The likely effect of adducing evidence of the information or document, and the means available to limit its publication: Section 130(4)(d)
32 I accept the submission of counsel for the State of Victoria that the disclosure of information that publically reveals Police techniques in an operational context may hamper future police operations. Sergeant Astill deposed to such effect. The redacted portion of the documents are used to train Police force members in a wide range of functions. Such material underpins the cohesive and proper functioning of the Police and, in turn, the government in its functions as to law and public order in the State. Specifically, the disclosure of Police training and tactical information would prejudice the effectiveness of Mounted Branch operations in future, and would equip persons with information that enables them to participate and potentially neutralise Mounted Branch police tactics.[12]

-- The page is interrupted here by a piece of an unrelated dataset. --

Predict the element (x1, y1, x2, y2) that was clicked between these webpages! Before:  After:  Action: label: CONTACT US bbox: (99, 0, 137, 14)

[12]Affidavit of Sergeant Astill sworn on 20 August 2014 at paragraphs [5]-[6]
33 Counsel for the plaintiffs submitted that restrictions on the publication of the documents could be imposed. For example, the documents could be released to counsel. As to that submission, the Full Court of the Federal Court determined that if documents are confidential and sensitive then they should not be released to counsel.[13]

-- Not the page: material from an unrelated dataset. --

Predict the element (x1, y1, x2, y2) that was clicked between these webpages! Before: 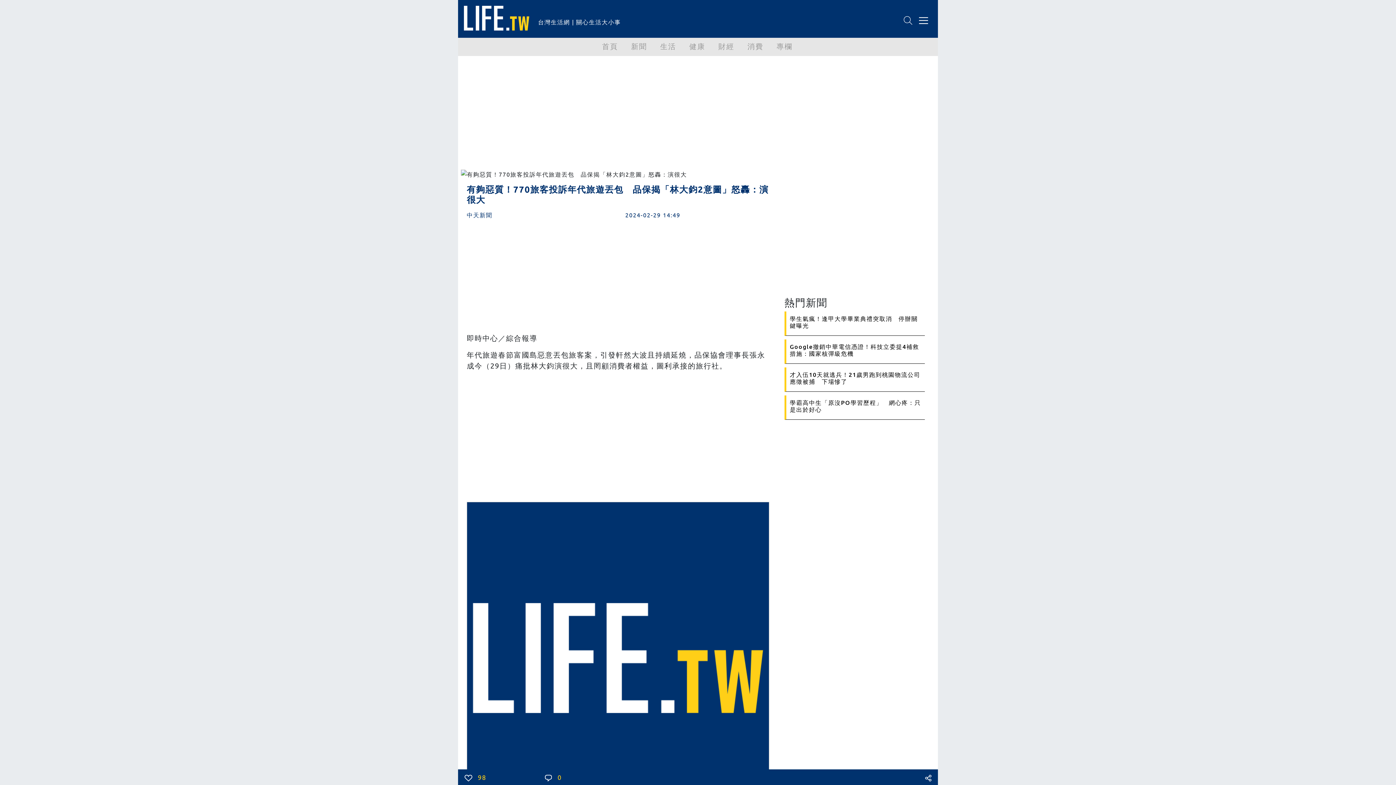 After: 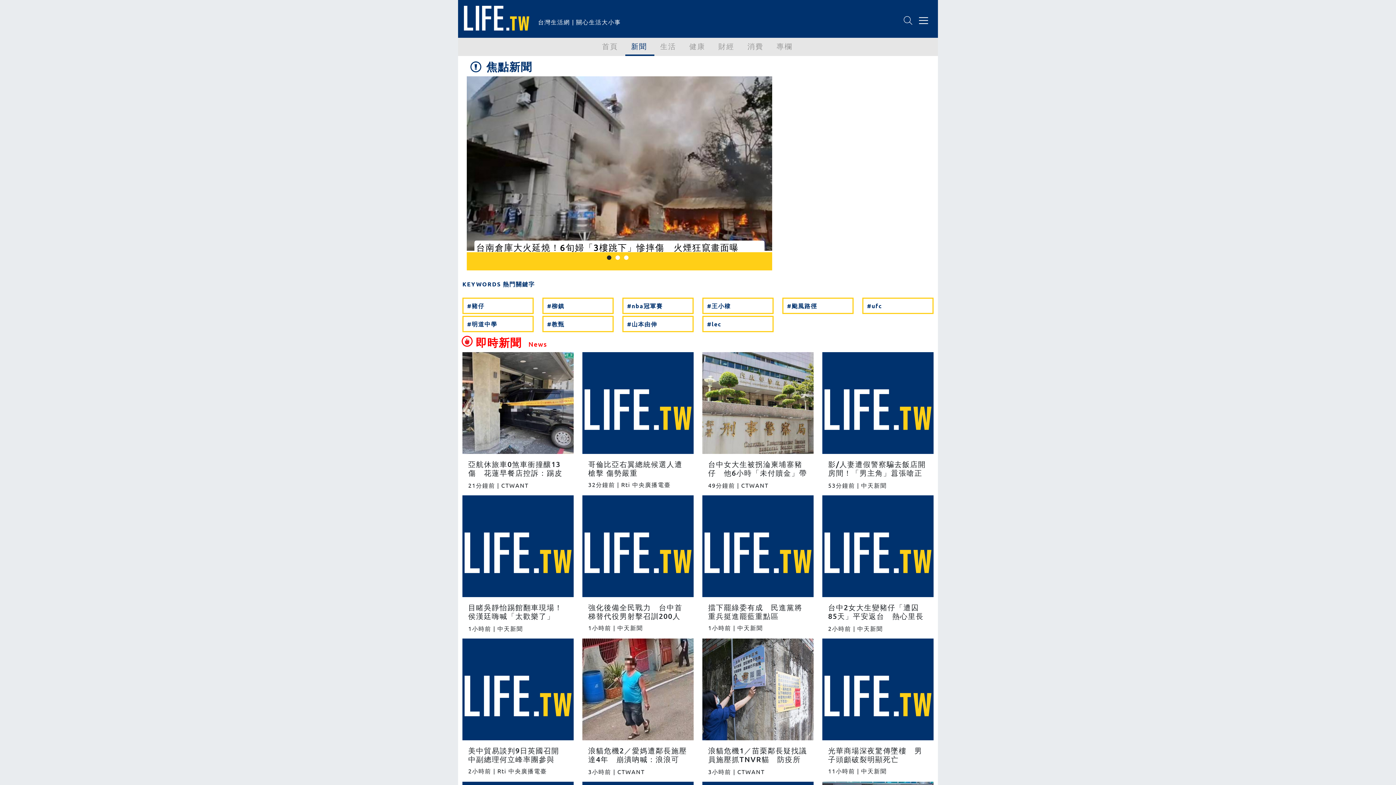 Action: bbox: (625, 37, 654, 54) label: 新聞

[13]Seymour v Price [1998] FCA 1224
Whether the substance of the information or document has already been published: Section 130(4)(e)

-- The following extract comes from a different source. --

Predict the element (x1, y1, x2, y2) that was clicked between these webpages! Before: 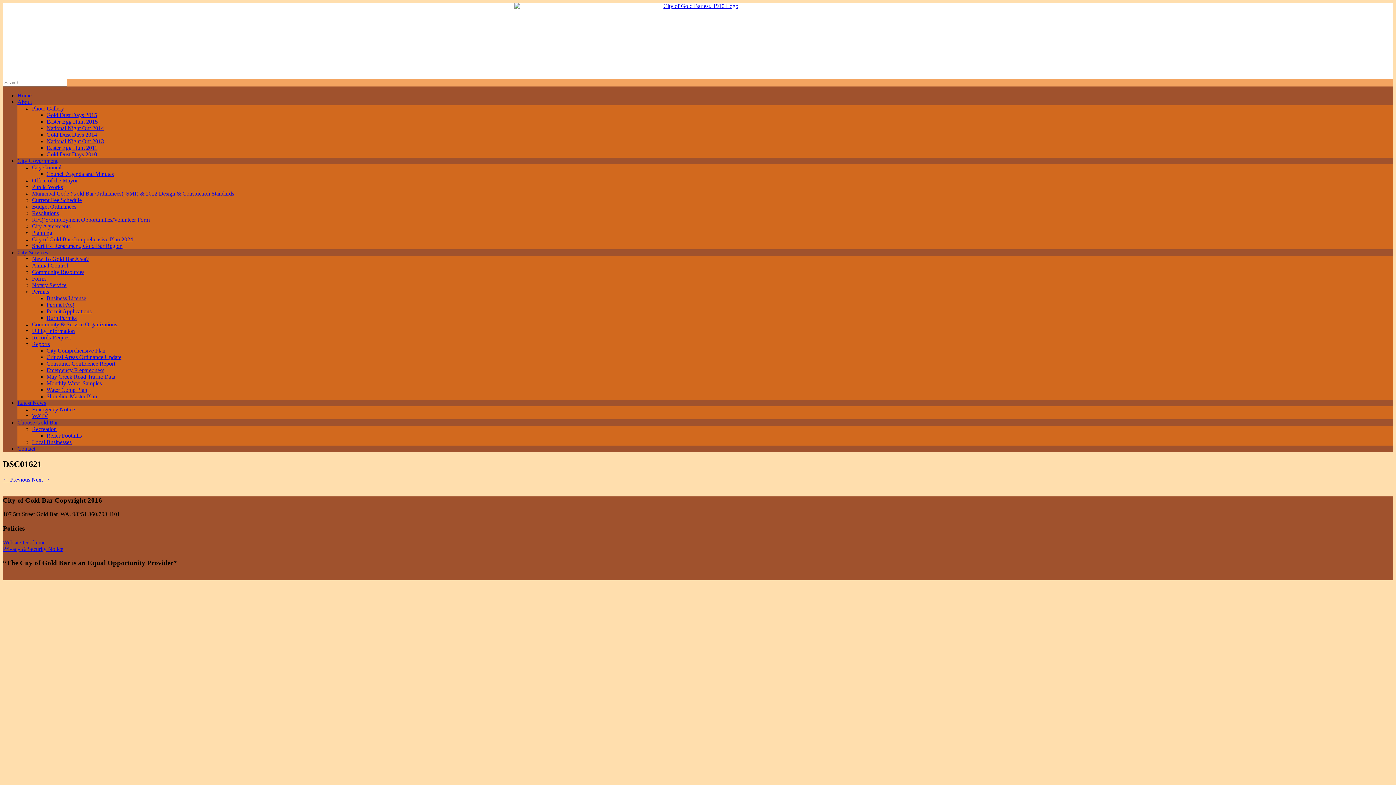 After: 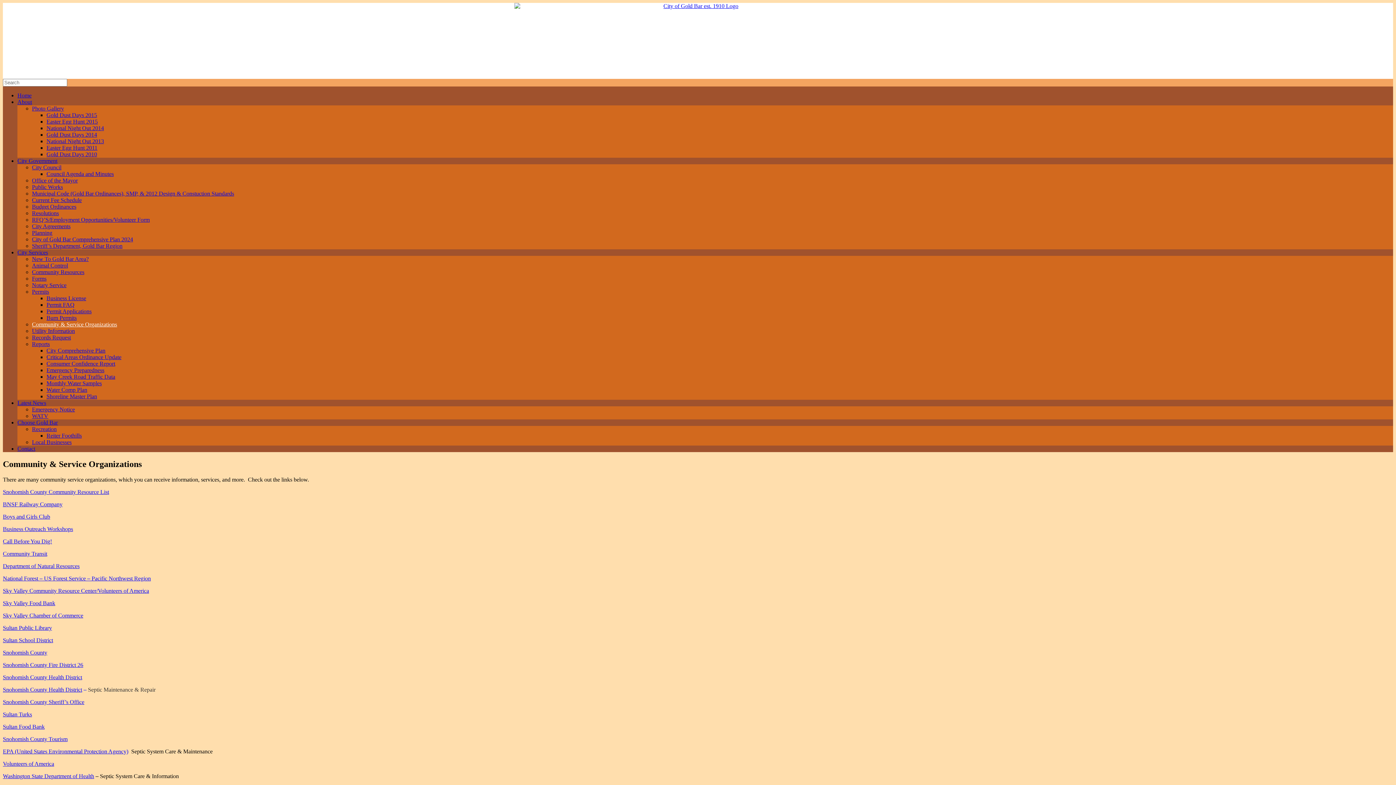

34 Counsel for the plaintiffs submitted that the substance of the challenged materials have been made available to the public by video clips published in the media, and by virtue of the fact that the Victoria Police performs its crowd control functions in public. I am not satisfied this amounts to a publication of the substance of the documents and redacted information. Such information as can be garnered from media clips and public demonstrations falls short of the real substance of comprehensive manuals and internal working documents of the Victoria Police. The anecdotal information in media clips and public demonstrations is wholly inferior to internal Police documents being disclosed to the public.
Conclusion
35 Accordingly, for the above reasons I am not persuaded that the redacted portion of the documents are important or relevant in the proceedings. In any event, the public interest in maintaining the confidentiality of Mounted Branch training and tactics so as not to prejudice the effectiveness of Mounted Branch operations and the proper functioning of the State government, outweighs the plaintiff’s interest in accessing the redacted portion of the documents.